__SUPPLIED TEXT__:
## start

The other piece of that by the way the thing that freaks me out most recently is, I think it was our tech guy, our firm’s tech guy, told us in a tech meeting maybe that one, anyways, somebody told me, the Office 365 fresh out of the box virtually, so to speak, which is cloud-based product, gives you all kinds of options on how to set it up that vary the level of security that you can obtain and that there was a survey done — I’m not going to get numbers right, but a survey done that if you simply take the defaults their own score where they will score your security is, I forget the numerical score, but it’s very low.
Sharon D. Nelson: It’s 27 —
Lucian Pera: Oh, you were the one to tell this, that’s right.
Sharon D. Nelson: Yeah, it was me. I recognized my voice. It was 27 out of a possible 450.
Lucian Pera: Well, you tell me if I got the right lesson from here and you say that. The lesson I got is if I’m doing that, thank god I am not or if one of my partner or somebody else is trying, or a lawyer is trying, then they need help, they need somebody to sit over their shoulder and say, okay, of these you toggle all these things this way to get the kind of security you need and gets you up to the 300 score or whatever it is. You tell me, but I don’t think you can depend on an ordinary lawyer to figure out how to do that on their own, I mean, do you?
Sharon D. Nelson: Well, not even an ordinary lawyer, but an ordinary IT person, what they understand is how to install it and how to configure it so you can use it, but that doesn’t mean securing it. So, it works, everything works, but is it secure? No. There is actually a whole another set of things that must be done to secure it and that’s where Microsoft itself has something called securescore.com that you can go to online, and that’s where you can see how Microsoft itself says you have to secure it.

## end

__ENTRIES SHOWN__:
## start

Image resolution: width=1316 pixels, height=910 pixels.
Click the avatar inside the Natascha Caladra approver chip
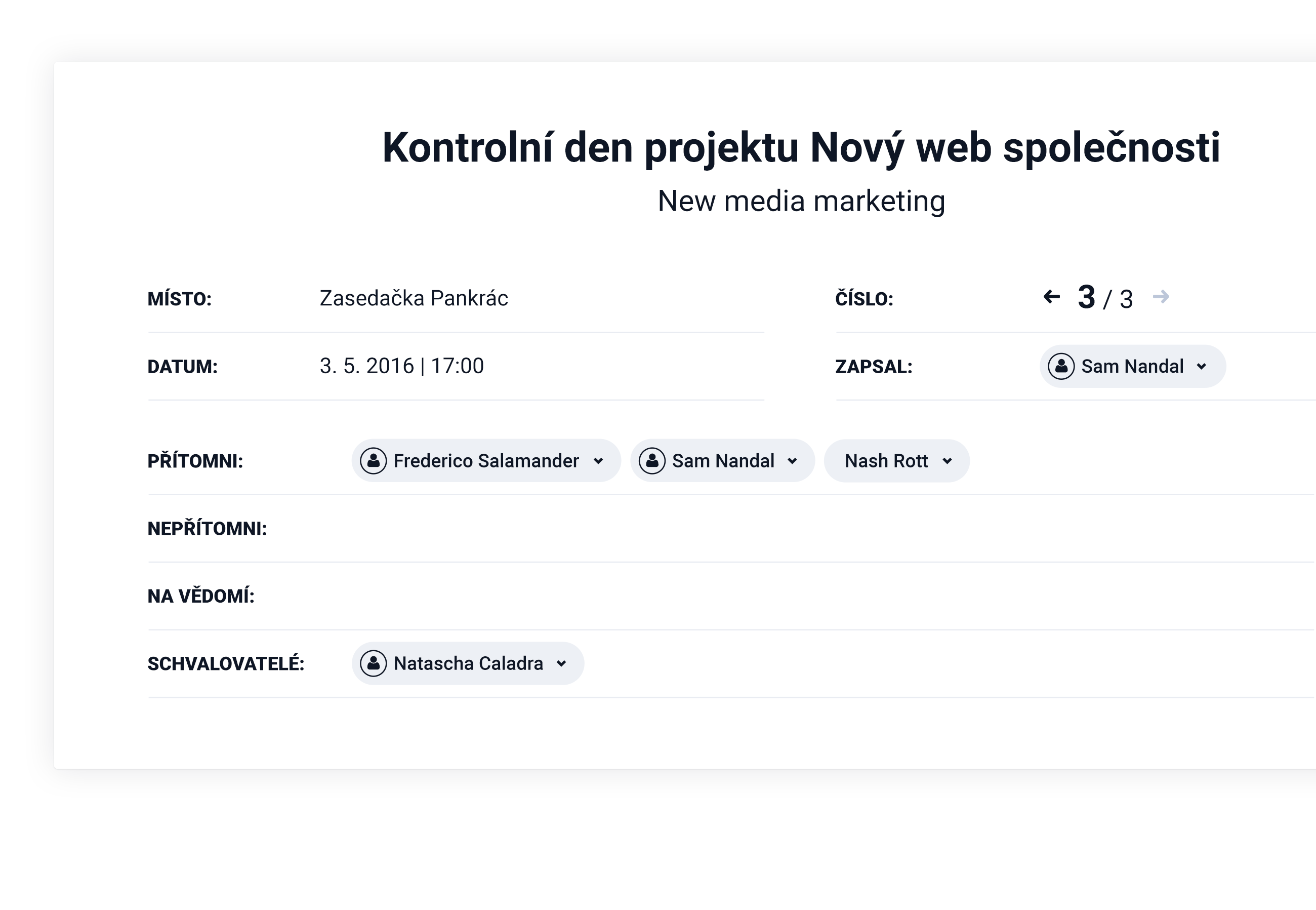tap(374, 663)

## end
## start

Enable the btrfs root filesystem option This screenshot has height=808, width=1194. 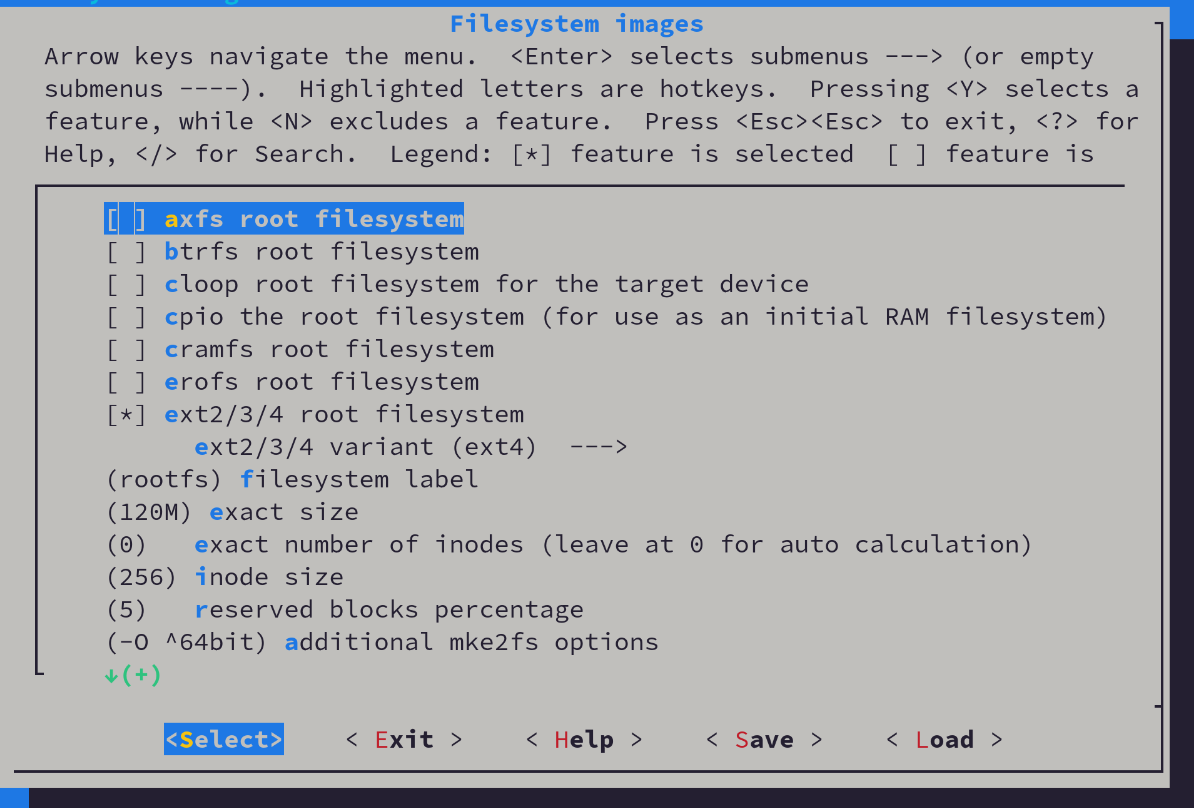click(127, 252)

## end

__AIM OF THE EXERCISE__:
In the transcript about Office 365 security, why does Sharon D. Nelson say that even an ordinary IT person may not leave the product secure? Answer in one to three sentences.

__SOLUTION FOR THIS PROBLEM__:
She says an ordinary IT person knows how to install Office 365 and configure it so it can be used, but a working setup is not a secure one. Securing it takes a whole other set of steps, which Microsoft itself describes at securescore.com.